The top 1% of India’s population owns nearly 60% of its wealth.
The richest 10% of Indians own 80% of the country’s wealth. 
At the other end, the poorer half possess a mere 4.1% of national wealth.

During the period of India’s rapid economic growth, the rich have been the greatest beneficiaries. Between 2000 and 2016, the share of India’s richest 1% increased from 36.8% over 50%. 

Between 1988 and 2011, the incomes of the poorest 10% of Indians rose by $29, or around ₹2,000, at an increase of 1% per year. In the same period, the income of the richest 10% increased by almost ₹40,000, at the rate of 25% per year. 

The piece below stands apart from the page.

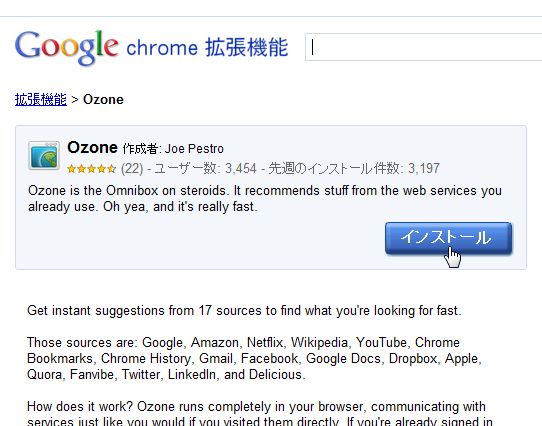Open the (22) ratings count
The height and width of the screenshot is (426, 542).
click(132, 169)
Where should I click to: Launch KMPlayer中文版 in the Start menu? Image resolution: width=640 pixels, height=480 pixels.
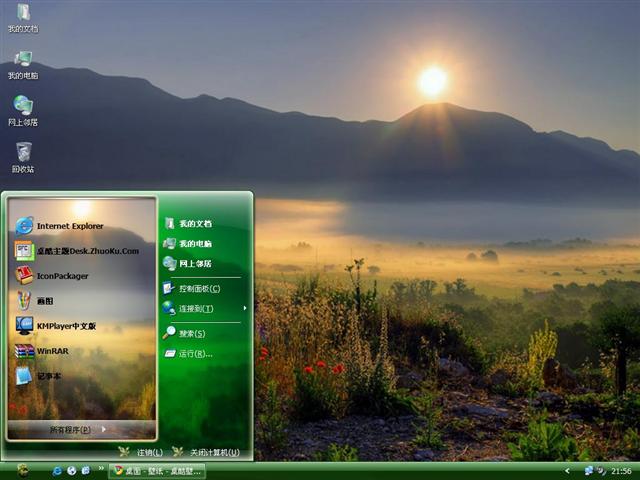(x=65, y=325)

In India, the upper classes were the main beneficiary of the nation’s surging economic development and poverty rates are also significantly lower among the upper caste Hindus rather than the Hindu other backward classes, the scheduled castes and scheduled tribes, and Muslims. One-third of Muslim and Hindu scheduled castes and tribes are in poverty compared to 10% of the upper castes Hindu. Altogether, 28% or around 360 million Indians are living in conditions of severe poverty.
 India ranks 125 out of 159 countries in the Gender Inequality Index. In a range of indicators including mean years of schooling, gross national income per capital and labor force participation rates, Indian women lag significantly behind Indian men. Cumulative effects of entrenched inequality will worsen their deprivations. Inequality is also affecting India’s urban landscape. Recent studies show that class, ethnicity and caste inequalities represent the growing axis of residential segregation in contemporary urban India.
Currently, 3% of the Indian GDP goes towards education and only 1.3% towards health.